What is "OP" please?
 And while I'm at it....what is "lol" and what does "bump" mean?
 I see these on posts and am not familiar with either phrases.
 Regards


----------



## annie44 (May 20, 2007)

Marjorie,
 OP is open pontil.  People type bump in to bring a thread that has gone unanswered for some time to the top of the list again - basically they are "bumping" it to the top, hoping it will be noticed and get a response.  I think "lol" is "laugh out loud", or something like that, meaning what the person has just typed is a joke.


----------



## bearswede (May 20, 2007)

Matt's book/cd has an op, aqua , 4-5 inch, "Mexican Mustang Liniment" listed at $38...

 Keep an eye out for IP or green varieties... There's even a SB one worth $33...

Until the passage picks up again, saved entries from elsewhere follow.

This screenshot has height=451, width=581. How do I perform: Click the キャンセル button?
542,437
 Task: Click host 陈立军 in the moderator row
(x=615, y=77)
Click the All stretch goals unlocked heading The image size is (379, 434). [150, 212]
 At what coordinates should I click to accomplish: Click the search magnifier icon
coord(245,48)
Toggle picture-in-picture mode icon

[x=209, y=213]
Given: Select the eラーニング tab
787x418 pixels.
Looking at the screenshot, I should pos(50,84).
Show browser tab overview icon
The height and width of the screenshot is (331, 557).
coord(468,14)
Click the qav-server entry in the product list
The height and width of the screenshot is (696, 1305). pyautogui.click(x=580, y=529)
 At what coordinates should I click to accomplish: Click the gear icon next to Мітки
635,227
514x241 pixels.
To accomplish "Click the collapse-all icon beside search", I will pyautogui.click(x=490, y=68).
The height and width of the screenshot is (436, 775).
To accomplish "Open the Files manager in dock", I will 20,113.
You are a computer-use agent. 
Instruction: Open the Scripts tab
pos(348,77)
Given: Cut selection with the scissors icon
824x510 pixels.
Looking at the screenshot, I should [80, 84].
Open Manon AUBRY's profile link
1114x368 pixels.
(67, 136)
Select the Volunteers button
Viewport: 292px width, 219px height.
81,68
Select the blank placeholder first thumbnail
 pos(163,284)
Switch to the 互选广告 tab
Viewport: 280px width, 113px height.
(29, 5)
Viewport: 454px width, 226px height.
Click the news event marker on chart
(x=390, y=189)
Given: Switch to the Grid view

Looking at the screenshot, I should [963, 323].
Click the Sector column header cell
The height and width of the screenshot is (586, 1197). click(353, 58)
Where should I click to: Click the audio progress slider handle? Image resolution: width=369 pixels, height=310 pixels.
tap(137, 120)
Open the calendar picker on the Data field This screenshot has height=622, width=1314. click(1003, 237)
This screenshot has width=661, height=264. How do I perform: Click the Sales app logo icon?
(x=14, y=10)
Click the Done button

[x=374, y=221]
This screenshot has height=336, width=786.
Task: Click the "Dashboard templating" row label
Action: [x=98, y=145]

 If you want a great reference for Meds, you can't miss with Matt's "American Antique Medicine Bottles" price guide... A great investment at $20...

 Ron


----------



## GuntherHess (May 20, 2007)

> It's OP, inward rolled lip, "old" glass colored, 4-3/4" or thereabouts...I know they are fairly common..This is priced @ $25.00...Kovels has it ranged from $55.00 - $75.00........Whats the deal? Is i worth the $25.00?


 
 In general medicine prices are low right now so there are lots of deals to be had. The mexican mustang liniment is one of the more common pontil meds but there are a lot of variations. Value depends a good bit on the quality of the example. Bottles that are more crude and whittled are worth more. Bottles that are shiny and perfect are worth more. Bottles that are a deep aqua are worth more than ones that are light aqua. You get the idea.


----------



## Oldtimer (May 20, 2007)

Thanks everyone! I'll go look at it again..


----------



## marjorie040 (May 20, 2007)

OP is open pontil.  People type bump in to bring a thread that has gone unanswered for some time to the top of the list again - basically they are "bumping" it to the top, hoping it will be noticed and get a response.  I think "lol" is "laugh out loud", or something like that, meaning what the person has just typed is a joke. 

 Thanks Annie44 I should have known "OP"....I have Matts CD!


----------